**INFORMATION GIVEN**
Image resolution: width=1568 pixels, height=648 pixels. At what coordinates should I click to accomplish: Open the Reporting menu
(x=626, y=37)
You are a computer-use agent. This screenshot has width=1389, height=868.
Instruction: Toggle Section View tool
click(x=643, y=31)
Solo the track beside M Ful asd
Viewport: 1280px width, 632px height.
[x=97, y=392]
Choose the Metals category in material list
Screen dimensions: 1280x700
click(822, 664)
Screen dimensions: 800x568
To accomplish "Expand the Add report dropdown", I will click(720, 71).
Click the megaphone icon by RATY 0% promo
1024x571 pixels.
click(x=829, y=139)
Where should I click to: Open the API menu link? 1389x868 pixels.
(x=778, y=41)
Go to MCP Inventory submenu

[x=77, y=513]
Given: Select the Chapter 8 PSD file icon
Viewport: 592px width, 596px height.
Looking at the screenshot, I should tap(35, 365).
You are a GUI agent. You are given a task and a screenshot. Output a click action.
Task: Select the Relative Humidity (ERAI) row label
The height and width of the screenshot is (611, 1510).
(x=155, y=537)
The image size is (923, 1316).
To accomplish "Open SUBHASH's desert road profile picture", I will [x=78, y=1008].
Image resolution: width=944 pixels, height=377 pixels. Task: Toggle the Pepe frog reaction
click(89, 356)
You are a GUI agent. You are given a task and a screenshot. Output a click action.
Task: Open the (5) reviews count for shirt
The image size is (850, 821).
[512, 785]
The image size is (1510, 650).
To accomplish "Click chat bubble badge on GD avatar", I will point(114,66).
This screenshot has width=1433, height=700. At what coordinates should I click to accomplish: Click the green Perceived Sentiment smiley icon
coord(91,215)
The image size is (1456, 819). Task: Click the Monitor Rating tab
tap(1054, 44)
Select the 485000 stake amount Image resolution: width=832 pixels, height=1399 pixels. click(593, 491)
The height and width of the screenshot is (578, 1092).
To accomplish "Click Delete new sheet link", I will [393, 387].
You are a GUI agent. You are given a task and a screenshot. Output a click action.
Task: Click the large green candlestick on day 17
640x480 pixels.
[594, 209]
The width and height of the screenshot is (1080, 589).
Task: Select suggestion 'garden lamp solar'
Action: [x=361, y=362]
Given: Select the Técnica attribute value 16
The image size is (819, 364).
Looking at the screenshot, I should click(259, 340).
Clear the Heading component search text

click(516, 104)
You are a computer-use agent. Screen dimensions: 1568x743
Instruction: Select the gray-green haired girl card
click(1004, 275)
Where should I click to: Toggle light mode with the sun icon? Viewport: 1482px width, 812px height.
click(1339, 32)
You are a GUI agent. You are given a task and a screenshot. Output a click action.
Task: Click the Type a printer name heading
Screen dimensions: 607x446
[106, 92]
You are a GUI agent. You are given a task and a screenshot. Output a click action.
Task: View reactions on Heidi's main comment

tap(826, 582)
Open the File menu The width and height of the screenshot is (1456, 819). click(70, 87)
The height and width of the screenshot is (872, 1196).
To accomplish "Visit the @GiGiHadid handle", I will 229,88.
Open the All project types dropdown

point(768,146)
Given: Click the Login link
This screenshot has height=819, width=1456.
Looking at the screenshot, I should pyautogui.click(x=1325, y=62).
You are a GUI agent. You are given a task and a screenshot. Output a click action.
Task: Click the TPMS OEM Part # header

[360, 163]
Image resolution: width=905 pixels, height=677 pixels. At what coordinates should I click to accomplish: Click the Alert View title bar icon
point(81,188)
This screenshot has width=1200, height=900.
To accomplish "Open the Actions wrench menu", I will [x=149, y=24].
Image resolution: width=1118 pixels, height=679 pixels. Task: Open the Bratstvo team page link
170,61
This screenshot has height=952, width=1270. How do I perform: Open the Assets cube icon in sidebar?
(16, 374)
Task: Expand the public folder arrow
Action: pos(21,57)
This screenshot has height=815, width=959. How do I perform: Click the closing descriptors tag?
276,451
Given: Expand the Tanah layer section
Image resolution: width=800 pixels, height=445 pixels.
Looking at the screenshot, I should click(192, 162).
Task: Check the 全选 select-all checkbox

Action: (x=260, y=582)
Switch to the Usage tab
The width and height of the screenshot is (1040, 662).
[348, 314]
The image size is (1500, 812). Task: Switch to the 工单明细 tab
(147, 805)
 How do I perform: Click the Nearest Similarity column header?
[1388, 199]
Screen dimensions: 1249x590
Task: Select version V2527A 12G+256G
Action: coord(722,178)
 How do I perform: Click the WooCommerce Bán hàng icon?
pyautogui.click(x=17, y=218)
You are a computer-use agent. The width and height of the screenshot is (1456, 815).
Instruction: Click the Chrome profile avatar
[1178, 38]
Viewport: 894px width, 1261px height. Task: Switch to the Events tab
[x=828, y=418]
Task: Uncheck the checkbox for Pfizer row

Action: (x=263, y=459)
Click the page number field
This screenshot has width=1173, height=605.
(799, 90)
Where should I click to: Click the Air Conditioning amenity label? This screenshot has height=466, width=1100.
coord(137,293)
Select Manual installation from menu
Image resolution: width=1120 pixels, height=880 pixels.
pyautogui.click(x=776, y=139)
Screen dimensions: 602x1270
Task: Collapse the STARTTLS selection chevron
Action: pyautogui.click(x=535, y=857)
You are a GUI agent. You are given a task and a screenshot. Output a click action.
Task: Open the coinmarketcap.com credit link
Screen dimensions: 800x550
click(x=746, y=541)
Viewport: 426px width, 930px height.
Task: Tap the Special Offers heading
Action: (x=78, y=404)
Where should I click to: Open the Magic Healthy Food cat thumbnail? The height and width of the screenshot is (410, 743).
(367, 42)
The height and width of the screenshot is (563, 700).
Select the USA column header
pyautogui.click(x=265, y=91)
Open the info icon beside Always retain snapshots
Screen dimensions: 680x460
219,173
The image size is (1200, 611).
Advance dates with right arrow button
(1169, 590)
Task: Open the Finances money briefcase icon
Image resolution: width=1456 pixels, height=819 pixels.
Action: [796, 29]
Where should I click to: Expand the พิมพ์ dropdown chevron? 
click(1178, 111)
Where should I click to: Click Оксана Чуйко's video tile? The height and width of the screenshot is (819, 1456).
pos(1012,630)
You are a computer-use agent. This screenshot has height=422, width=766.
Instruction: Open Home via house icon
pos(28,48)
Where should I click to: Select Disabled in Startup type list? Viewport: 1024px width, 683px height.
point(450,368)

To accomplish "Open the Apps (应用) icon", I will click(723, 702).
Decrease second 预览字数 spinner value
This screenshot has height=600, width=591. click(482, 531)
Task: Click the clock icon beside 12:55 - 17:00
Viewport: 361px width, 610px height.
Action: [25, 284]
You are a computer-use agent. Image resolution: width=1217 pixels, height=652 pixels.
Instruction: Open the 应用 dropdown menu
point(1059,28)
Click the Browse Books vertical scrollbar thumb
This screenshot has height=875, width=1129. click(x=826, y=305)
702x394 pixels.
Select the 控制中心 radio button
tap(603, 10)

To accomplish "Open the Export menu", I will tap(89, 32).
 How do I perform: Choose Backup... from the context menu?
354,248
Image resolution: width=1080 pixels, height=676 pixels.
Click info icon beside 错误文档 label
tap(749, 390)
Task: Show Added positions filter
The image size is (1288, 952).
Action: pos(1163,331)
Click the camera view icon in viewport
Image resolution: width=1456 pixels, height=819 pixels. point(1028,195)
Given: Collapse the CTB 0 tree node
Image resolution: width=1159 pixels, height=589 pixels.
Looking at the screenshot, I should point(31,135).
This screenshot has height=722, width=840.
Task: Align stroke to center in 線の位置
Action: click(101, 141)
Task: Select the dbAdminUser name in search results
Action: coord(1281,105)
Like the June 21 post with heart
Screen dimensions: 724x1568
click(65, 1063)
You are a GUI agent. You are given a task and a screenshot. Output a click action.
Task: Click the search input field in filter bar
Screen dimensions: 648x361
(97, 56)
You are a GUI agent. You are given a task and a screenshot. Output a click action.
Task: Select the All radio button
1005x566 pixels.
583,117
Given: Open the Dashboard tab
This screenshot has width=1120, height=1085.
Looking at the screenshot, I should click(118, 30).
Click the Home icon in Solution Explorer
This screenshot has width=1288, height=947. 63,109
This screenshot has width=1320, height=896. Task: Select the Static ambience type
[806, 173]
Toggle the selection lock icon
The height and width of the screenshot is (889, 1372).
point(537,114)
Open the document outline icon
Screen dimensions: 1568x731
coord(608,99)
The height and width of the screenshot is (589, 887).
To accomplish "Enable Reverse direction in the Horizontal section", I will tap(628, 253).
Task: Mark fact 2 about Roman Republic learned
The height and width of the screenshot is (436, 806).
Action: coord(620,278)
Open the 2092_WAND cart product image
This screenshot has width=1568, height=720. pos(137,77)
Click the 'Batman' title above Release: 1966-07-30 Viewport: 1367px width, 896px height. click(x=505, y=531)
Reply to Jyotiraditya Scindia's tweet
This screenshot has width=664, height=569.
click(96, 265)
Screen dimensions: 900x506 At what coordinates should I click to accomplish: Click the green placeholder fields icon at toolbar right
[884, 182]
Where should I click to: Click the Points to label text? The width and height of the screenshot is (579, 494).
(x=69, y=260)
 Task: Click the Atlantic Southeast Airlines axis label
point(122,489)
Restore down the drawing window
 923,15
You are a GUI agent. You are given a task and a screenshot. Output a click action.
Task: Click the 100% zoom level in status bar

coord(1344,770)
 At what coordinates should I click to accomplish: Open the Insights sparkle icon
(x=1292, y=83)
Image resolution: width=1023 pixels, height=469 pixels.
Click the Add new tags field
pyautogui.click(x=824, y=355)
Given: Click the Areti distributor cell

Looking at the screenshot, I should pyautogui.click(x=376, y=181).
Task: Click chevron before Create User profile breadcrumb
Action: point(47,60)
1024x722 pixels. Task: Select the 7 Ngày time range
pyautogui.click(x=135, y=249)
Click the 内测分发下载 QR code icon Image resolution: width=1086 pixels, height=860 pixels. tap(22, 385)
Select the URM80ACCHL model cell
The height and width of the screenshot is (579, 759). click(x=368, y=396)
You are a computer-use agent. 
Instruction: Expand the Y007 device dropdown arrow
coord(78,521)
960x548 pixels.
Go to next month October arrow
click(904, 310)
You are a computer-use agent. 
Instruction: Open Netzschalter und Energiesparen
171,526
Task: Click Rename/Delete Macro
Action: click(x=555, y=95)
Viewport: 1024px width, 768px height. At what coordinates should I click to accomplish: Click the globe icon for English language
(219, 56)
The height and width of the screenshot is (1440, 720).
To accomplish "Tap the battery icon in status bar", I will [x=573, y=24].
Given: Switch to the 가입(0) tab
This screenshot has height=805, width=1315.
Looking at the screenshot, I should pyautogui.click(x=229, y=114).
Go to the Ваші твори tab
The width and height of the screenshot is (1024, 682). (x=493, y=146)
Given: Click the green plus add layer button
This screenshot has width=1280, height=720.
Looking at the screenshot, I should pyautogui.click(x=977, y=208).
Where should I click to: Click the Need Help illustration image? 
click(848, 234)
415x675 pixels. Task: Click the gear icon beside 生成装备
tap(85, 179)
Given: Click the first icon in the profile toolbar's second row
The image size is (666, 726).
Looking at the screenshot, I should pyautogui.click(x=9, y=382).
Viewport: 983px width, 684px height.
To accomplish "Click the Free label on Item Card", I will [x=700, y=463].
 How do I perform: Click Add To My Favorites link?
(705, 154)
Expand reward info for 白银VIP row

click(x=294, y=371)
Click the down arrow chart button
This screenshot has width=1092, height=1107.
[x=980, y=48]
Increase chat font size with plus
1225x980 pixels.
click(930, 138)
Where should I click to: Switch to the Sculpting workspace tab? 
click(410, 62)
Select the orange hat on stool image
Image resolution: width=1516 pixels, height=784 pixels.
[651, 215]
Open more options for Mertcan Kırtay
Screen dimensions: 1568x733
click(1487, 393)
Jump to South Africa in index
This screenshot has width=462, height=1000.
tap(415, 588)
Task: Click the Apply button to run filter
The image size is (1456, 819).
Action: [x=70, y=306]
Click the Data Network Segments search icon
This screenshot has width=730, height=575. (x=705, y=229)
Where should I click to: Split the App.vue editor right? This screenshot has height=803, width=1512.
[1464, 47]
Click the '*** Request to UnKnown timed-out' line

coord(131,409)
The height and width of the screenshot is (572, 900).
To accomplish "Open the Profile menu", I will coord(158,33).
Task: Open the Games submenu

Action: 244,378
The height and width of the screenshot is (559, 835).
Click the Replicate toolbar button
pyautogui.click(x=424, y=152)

**OBJECTIVE**
Copy the items word for word, starting at the line containing "Screen dimensions: 900x506" and ending at the line containing "The width and height of the screenshot is (1024, 682).", with both of those lines included.

**EXPECTED ANSWER**
Screen dimensions: 900x506 At what coordinates should I click to accomplish: Click the green placeholder fields icon at toolbar right
[884, 182]
Where should I click to: Click the Points to label text? The width and height of the screenshot is (579, 494).
(x=69, y=260)
 Task: Click the Atlantic Southeast Airlines axis label
point(122,489)
Restore down the drawing window
 923,15
You are a GUI agent. You are given a task and a screenshot. Output a click action.
Task: Click the 100% zoom level in status bar

coord(1344,770)
 At what coordinates should I click to accomplish: Open the Insights sparkle icon
(x=1292, y=83)
Image resolution: width=1023 pixels, height=469 pixels.
Click the Add new tags field
pyautogui.click(x=824, y=355)
Given: Click the Areti distributor cell

Looking at the screenshot, I should pyautogui.click(x=376, y=181).
Task: Click chevron before Create User profile breadcrumb
Action: point(47,60)
1024x722 pixels. Task: Select the 7 Ngày time range
pyautogui.click(x=135, y=249)
Click the 内测分发下载 QR code icon Image resolution: width=1086 pixels, height=860 pixels. tap(22, 385)
Select the URM80ACCHL model cell
The height and width of the screenshot is (579, 759). click(x=368, y=396)
You are a computer-use agent. 
Instruction: Expand the Y007 device dropdown arrow
coord(78,521)
960x548 pixels.
Go to next month October arrow
click(904, 310)
You are a computer-use agent. 
Instruction: Open Netzschalter und Energiesparen
171,526
Task: Click Rename/Delete Macro
Action: click(x=555, y=95)
Viewport: 1024px width, 768px height. At what coordinates should I click to accomplish: Click the globe icon for English language
(219, 56)
The height and width of the screenshot is (1440, 720).
To accomplish "Tap the battery icon in status bar", I will [x=573, y=24].
Given: Switch to the 가입(0) tab
This screenshot has height=805, width=1315.
Looking at the screenshot, I should pyautogui.click(x=229, y=114).
Go to the Ваші твори tab
The width and height of the screenshot is (1024, 682). (x=493, y=146)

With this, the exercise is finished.